El segundo de estos errores puede ser considerado como el error cultural, a saber: la integración en el cristianismo de todos los valores culturales; el cristianismo, al convertirse en receptáculo de todas las civilizaciones pasadas, instaurador de cultura, síntesis de filosofías, lo que necesitaba era la elaboración de otro cristianismo.

El tercero de estos errores es el que nosotros cometemos actualmente, creyendo que hemos de situarnos en un mundo laico, secularizado, científico, racional, y que hemos de construir un neo-cristianismo en función de esto».

Cualquiera puede pensar que la Iglesia en España actualmente está incurriendo en esos tres errores fenomenales, al mismo tiempo, so pretexto de huir del constantinismo, antes inexistente si se habla con rigor: los Obispos, hoy, no son más independientes y más libres que los de ayer en España; son dependientes de otra cosa, de otro bando, de otras servidumbres. Para ello, basta con leer «Demain l´Espagne» de Santiago Carrillo.


¿NO SIGUE SIENDO CONSTANTINISTA NUESTRA IGLESIA?

Si se entiende el constantinismo como lo entiende el Profesor de Instituciones Políticas en la Universidad de Burdeos, Jacques Ellul, y si se consideran las observaciones del académico y ex Ministro de Cultura con Pompidou, Maurice Druon, en su famoso artículo de «Le Monde», «Esa Iglesia que se equivoca de siglo», habría que ver si la Iglesia en España no ha intentado cambiar de bando, al creer que el Poder público y social está a punto de cambiar de bando.


¿NO ESTÁ LA IGLESIA ACEPTANDO PRINCIPIOS DE CULTURAS FALSAS?

Habrá que considerar, igualmente, si la Iglesia española no está inculcando ese nuevo cristianismo, y falso, que ha asimilado los principios del luteranismo, del liberalismo, del marxismo y del modernismo, sin que oficialmente y colectivamente denuncien nuestros Obispos esta infiltración de culturas extrañas en el acervo doctrinal de la Iglesia.


¿NO CLAUDICA ANTE EL SECULARISMO LA IGLESIA?

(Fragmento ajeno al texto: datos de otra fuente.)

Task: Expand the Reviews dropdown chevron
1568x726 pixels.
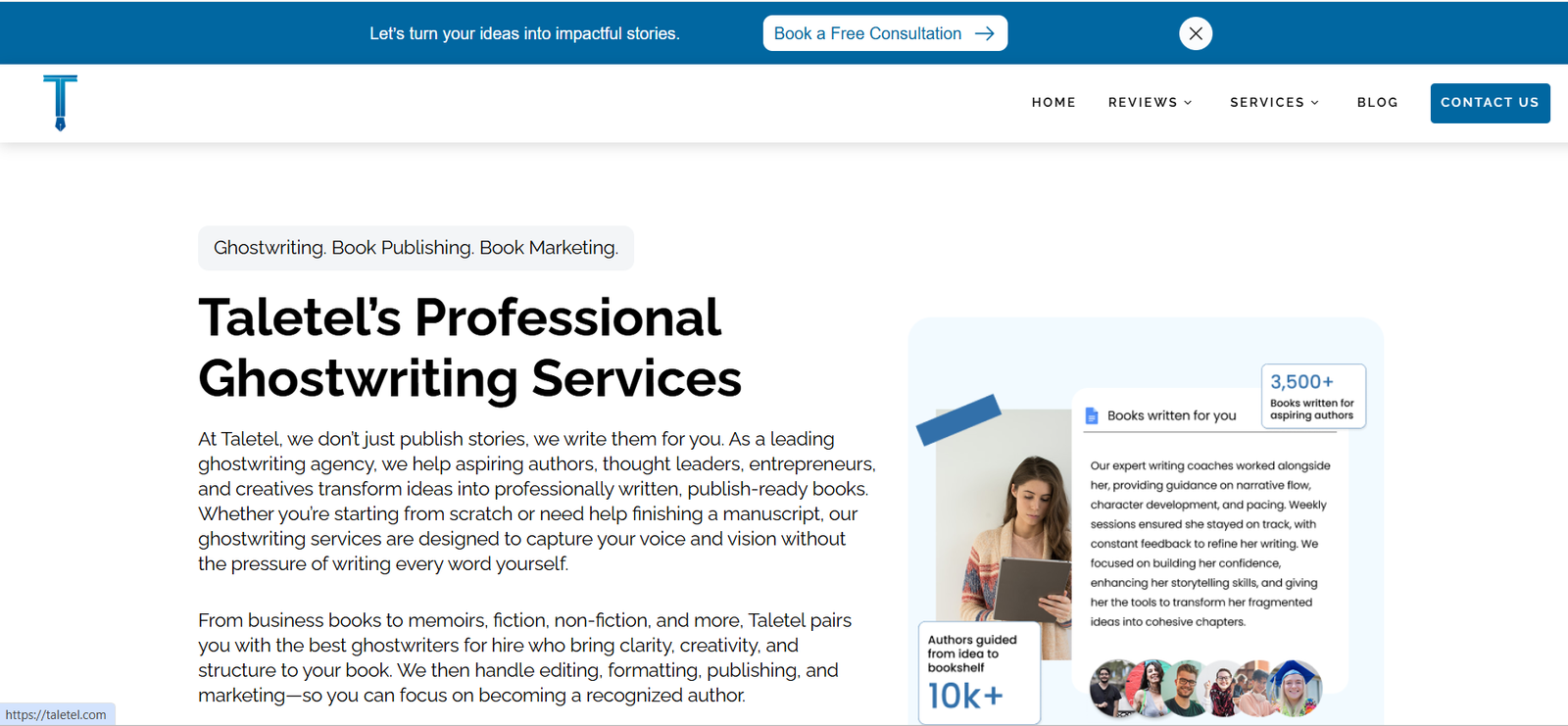Action: 1188,103
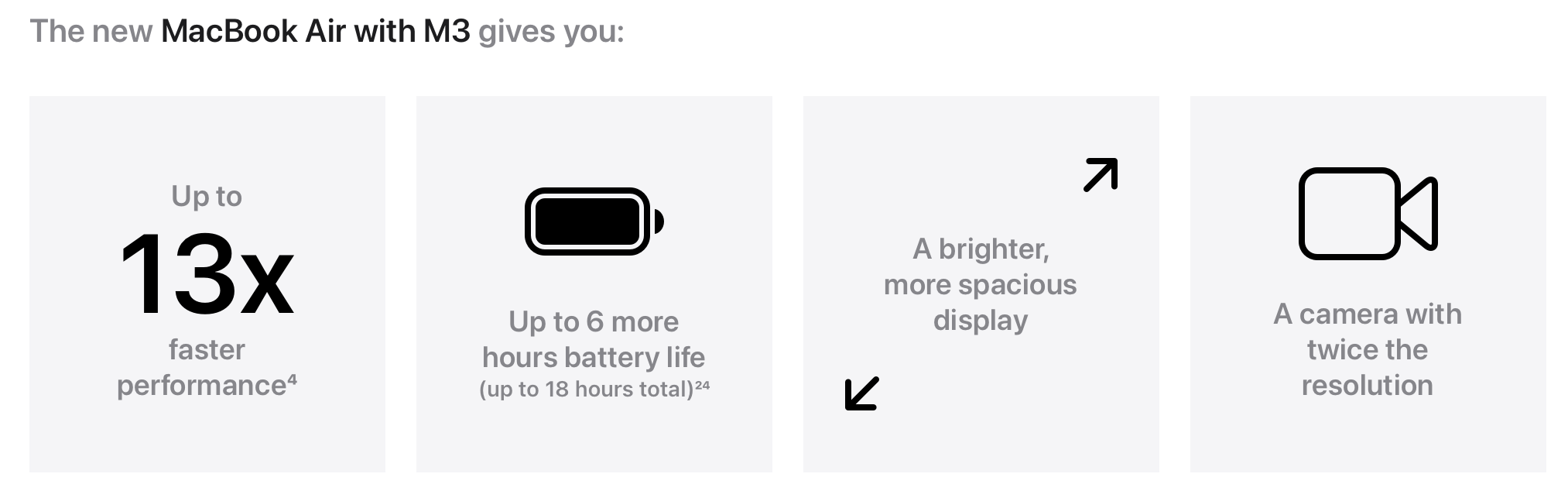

En tercer lugar –tercer error fenomenal de la Iglesia española–, conforme a la estimación de Ellul, habrá que ver si esa desconfesionalización, esa descatolización, esa separación de la Iglesia y del Estado, abonada por algunos católicos eclesiásticamente investidos de representación y no denunciada por nuestros Obispos (que tampoco denuncian el caso de los “Cristianos por el Socialismo”, sino que, en algunos casos, los protegen), no constituye un conato de secularismo, o, al menos, una pasividad ante el secularismo que ciertos católicos propugnan.


FRANCO: UNA CATEDRAL ENTRE DOS CATACUMBAS

Es históricamente verificable lo que registraba Ernesto Renan en el pasado siglo: la Iglesia católica, o es protegida o es perseguida por el Estado; el Estado liberalista, como el marxista, crea un clima en el que se inhibe y perece el cristianismo, según reconoce el actual Obispo de Córdoba, Monseñor Cirarda.

El pasado más inmediato nos persuade que, antes de Franco, la Iglesia excavaba sus catacumbas; en la época de Franco, ha levantado o ha restaurado un catolicismo de catedral en España. Parece que, después de Franco, y a causa de que la Iglesia no ha sabido aprovechar lo que Monseñor Cantero llamó «La hora católica de España», lo que nos espera aquí a los católicos es la vuelta a las catacumbas, dada la política vaticana actual.